Sandbox refresh: After refreshing a sandbox, the integration user’s username may be re-suffixed with the sandbox name (e.g. integration@acme.com becomes integration@acme.com.dev). If this happens, update the Salesforce Username field on your Ampersand connection to match the new username.

Troubleshooting

If the integration experiences authentication errors after setup, here are some common causes.
  • invalid_app_access: user is not admin approved to access this app: The integration user’s permission set is not in the app’s Selected Permission Sets list. Revisit step 6 and confirm the permission set from step 5 is in Selected Permission Sets (not just Available Permission Sets), and that the permission set is actually assigned to the integration user. To reproduce the error independently, use the Salesforce CLI: sf org login jwt --client-id <key> --jwt-key-file private-key.pem --username <user> --instance-url https://<workspace>.my.salesforce.com.

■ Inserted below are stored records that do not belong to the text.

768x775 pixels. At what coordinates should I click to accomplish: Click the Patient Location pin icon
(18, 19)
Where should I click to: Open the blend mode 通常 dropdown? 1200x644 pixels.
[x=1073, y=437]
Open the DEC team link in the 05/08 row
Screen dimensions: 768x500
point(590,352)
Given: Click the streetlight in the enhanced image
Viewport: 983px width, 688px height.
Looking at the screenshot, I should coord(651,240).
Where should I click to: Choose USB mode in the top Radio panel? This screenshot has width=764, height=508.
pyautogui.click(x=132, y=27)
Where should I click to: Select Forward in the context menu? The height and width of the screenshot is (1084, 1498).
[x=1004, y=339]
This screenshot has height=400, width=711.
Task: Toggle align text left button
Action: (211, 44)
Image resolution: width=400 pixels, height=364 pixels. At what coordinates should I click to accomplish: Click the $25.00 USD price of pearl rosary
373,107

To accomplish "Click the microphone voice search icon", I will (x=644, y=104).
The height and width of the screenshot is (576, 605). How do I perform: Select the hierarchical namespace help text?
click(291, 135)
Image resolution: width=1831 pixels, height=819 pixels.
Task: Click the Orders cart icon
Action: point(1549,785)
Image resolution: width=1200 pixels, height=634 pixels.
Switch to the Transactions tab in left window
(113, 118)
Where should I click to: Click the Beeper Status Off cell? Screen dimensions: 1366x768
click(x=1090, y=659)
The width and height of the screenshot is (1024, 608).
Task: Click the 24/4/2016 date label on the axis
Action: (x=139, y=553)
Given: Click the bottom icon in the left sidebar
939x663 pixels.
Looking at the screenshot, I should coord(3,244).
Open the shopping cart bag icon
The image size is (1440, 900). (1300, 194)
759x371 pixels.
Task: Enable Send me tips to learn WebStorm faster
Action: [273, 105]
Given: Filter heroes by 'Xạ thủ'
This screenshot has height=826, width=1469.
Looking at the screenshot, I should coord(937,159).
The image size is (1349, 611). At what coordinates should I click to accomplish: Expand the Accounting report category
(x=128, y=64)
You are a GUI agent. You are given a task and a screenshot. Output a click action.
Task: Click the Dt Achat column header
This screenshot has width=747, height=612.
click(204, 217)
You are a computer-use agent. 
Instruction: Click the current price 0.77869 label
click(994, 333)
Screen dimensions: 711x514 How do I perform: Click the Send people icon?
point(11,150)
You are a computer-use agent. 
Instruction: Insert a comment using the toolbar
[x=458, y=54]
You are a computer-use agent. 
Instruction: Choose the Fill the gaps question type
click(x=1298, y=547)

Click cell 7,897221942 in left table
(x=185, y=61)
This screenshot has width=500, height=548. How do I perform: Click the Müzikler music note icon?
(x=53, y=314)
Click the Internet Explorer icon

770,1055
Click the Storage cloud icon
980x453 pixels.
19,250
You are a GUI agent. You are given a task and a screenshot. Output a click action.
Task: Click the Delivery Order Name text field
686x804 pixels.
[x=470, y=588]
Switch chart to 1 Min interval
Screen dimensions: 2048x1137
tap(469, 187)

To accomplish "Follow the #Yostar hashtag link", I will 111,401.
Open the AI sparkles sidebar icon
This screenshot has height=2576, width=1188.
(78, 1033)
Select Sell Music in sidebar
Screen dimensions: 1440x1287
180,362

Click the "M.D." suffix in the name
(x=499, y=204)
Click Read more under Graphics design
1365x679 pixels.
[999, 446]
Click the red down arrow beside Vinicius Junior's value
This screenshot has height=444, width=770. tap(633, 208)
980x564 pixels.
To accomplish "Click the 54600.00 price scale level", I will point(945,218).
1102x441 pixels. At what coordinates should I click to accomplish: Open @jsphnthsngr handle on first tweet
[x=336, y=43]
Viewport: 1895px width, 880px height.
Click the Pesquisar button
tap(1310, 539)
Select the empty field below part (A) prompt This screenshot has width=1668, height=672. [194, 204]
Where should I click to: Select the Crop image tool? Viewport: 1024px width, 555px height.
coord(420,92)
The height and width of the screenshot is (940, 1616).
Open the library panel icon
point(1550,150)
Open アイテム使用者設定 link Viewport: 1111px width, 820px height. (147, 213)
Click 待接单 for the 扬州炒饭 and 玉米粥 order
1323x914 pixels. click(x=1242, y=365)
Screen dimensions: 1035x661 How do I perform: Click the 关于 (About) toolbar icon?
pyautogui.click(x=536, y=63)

  • user hasn't approved this consumer: Either the integration user’s permission set is not associated with your app (revisit step 6), or the Refresh Token Policy on the app is not set to Refresh token is valid until revoked (revisit step 4). Both are required.
  • Worked for weeks or months, then started failing with invalid_grant: Almost always the Refresh Token Policy silently aging out the approval. Set Refresh Token Policy to Refresh token is valid until revoked and re-associate the permission set if needed.
  • invalid_grant: audience is invalid: The production vs sandbox environment was auto-detected incorrectly from your subdomain. Double-check that your subdomain string matches the format shown in step 7 — sandboxes should include a -- or .sandbox segment.
  • invalid_grant: invalid assertion: The private key or certificate is mismatched. Regenerate the pair in step 1 and re-upload the certificate in step 2.
  • not authorized: Check IP Relaxation is set to Relax IP restrictions (step 4), and that the integration user’s permission set has API Enabled under System Permissions.
  • Works immediately after setup, then fails: Wait 2 to 10 minutes after creating or modifying the app for Salesforce to propagate the changes.